RESULTS AND CONCLUSION: ①Anterior tibial load: the displacement of two reconstruction groups under five angles stated above were larger than that of anterior cruciate ligament intact group, and the difference was not significant (P > 0.05); while the anterior tibial replacement in double-tunnel double-bundle anterior cruciate ligament reconstruction group was larger than that in the three-tunnel double-bundle anterior cruciate ligament reconstruction group, and the difference was not significant (P > 0.05). ②Tibial torques load: under five angles stated above, the anterior tibial replacement of anterior cruciate ligament intact group was smallest, and there was no significant difference of anterior tibial replacement under 0°, 15° and 90° flexion between double-tunnel double-bundle anterior cruciate ligament reconstruction group and three-tunnel double-bundle anterior cruciate ligament reconstruction group (P > 0.05), while the anterior tibial replacement under 30° and 60° flexion in the three-tunnel double-bundle anterior cruciate ligament reconstruction group was smaller than that in the double-tunnel double-bundle anterior cruciate ligament reconstruction group, and the difference was significant (P < 0.05); there was no significant difference of anterior tibial replacement between three-tunnel double-bundle anterior cruciate ligament reconstruction group and anterior cruciate ligament intact group (P > 0.05).

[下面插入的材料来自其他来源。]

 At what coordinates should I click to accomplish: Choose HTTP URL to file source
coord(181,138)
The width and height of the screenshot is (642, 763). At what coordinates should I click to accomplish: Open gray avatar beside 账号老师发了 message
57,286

The anterior-posterior and rotational stability of knee joint could be improved by double-tunnel double-bundle and three-tunnel double-bundle anterior cruciate ligament reconstructions. But compared with double-tunnel double-bundle anterior cruciate ligament reconstruction, three-tunnel double-bundle anterior cruciate ligament reconstruction can effectively provide more rotational stability of knee joint.